What is expected >>
Rewrite the listing below, replacing "GUI agent" with "screen assistant" wherever it appears and leaving everything else unchanged.

The records >>

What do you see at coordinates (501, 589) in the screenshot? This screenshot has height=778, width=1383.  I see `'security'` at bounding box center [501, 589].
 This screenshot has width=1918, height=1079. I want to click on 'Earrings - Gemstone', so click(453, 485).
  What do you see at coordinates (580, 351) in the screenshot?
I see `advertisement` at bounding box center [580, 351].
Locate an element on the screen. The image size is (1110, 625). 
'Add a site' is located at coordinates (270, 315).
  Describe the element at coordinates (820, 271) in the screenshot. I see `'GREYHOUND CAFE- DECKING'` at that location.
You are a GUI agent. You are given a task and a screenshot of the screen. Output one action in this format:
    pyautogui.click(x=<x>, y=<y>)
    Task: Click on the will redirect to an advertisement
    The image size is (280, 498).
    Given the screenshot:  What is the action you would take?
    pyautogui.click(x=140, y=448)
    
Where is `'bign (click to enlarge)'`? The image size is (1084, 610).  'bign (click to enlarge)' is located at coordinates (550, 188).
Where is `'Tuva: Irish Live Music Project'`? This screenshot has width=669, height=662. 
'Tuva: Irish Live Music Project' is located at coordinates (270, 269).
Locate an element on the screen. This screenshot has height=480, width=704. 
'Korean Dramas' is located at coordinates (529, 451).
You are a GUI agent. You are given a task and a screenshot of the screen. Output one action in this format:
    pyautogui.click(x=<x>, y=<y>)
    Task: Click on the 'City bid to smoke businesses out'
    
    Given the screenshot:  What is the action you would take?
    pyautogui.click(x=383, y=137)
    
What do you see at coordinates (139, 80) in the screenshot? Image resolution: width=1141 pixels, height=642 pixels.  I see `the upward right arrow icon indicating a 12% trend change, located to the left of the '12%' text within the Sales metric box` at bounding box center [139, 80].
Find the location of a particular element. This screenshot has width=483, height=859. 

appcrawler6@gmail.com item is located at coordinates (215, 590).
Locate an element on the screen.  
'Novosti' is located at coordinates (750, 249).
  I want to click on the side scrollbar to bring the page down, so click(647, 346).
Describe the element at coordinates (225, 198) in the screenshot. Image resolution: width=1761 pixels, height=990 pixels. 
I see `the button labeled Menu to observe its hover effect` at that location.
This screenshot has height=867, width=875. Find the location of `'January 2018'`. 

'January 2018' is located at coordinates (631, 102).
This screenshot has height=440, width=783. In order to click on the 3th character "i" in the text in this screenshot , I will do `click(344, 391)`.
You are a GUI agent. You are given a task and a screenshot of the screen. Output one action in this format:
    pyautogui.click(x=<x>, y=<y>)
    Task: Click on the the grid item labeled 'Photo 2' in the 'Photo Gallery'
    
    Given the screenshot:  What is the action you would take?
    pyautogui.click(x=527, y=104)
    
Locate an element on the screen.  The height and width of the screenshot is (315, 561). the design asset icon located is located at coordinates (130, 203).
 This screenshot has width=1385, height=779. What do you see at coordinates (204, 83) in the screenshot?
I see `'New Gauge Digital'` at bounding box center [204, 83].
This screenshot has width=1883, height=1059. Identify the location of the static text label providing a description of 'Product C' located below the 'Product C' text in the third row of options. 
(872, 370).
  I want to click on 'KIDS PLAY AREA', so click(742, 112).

Problem solution >>
What do you see at coordinates (501, 589) in the screenshot? This screenshot has height=778, width=1383.  I see `'security'` at bounding box center [501, 589].
 This screenshot has width=1918, height=1079. I want to click on 'Earrings - Gemstone', so click(453, 485).
  What do you see at coordinates (580, 351) in the screenshot?
I see `advertisement` at bounding box center [580, 351].
Locate an element on the screen. The image size is (1110, 625). 
'Add a site' is located at coordinates (270, 315).
  Describe the element at coordinates (820, 271) in the screenshot. I see `'GREYHOUND CAFE- DECKING'` at that location.
You are a screen assistant. You are given a task and a screenshot of the screen. Output one action in this format:
    pyautogui.click(x=<x>, y=<y>)
    Task: Click on the will redirect to an advertisement
    The image size is (280, 498).
    Given the screenshot:  What is the action you would take?
    pyautogui.click(x=140, y=448)
    
Where is `'bign (click to enlarge)'`? The image size is (1084, 610).  'bign (click to enlarge)' is located at coordinates (550, 188).
Where is `'Tuva: Irish Live Music Project'`? This screenshot has width=669, height=662. 
'Tuva: Irish Live Music Project' is located at coordinates (270, 269).
Locate an element on the screen. This screenshot has height=480, width=704. 
'Korean Dramas' is located at coordinates (529, 451).
You are a screen assistant. You are given a task and a screenshot of the screen. Output one action in this format:
    pyautogui.click(x=<x>, y=<y>)
    Task: Click on the 'City bid to smoke businesses out'
    
    Given the screenshot:  What is the action you would take?
    pyautogui.click(x=383, y=137)
    
What do you see at coordinates (139, 80) in the screenshot? Image resolution: width=1141 pixels, height=642 pixels.  I see `the upward right arrow icon indicating a 12% trend change, located to the left of the '12%' text within the Sales metric box` at bounding box center [139, 80].
Find the location of a particular element. This screenshot has width=483, height=859. 

appcrawler6@gmail.com item is located at coordinates (215, 590).
Locate an element on the screen.  
'Novosti' is located at coordinates (750, 249).
  I want to click on the side scrollbar to bring the page down, so click(647, 346).
Describe the element at coordinates (225, 198) in the screenshot. Image resolution: width=1761 pixels, height=990 pixels. 
I see `the button labeled Menu to observe its hover effect` at that location.
This screenshot has height=867, width=875. Find the location of `'January 2018'`. 

'January 2018' is located at coordinates (631, 102).
This screenshot has height=440, width=783. In order to click on the 3th character "i" in the text in this screenshot , I will do `click(344, 391)`.
You are a screen assistant. You are given a task and a screenshot of the screen. Output one action in this format:
    pyautogui.click(x=<x>, y=<y>)
    Task: Click on the the grid item labeled 'Photo 2' in the 'Photo Gallery'
    
    Given the screenshot:  What is the action you would take?
    pyautogui.click(x=527, y=104)
    
Locate an element on the screen.  The height and width of the screenshot is (315, 561). the design asset icon located is located at coordinates (130, 203).
 This screenshot has width=1385, height=779. What do you see at coordinates (204, 83) in the screenshot?
I see `'New Gauge Digital'` at bounding box center [204, 83].
This screenshot has width=1883, height=1059. Identify the location of the static text label providing a description of 'Product C' located below the 'Product C' text in the third row of options. 
(872, 370).
  I want to click on 'KIDS PLAY AREA', so click(742, 112).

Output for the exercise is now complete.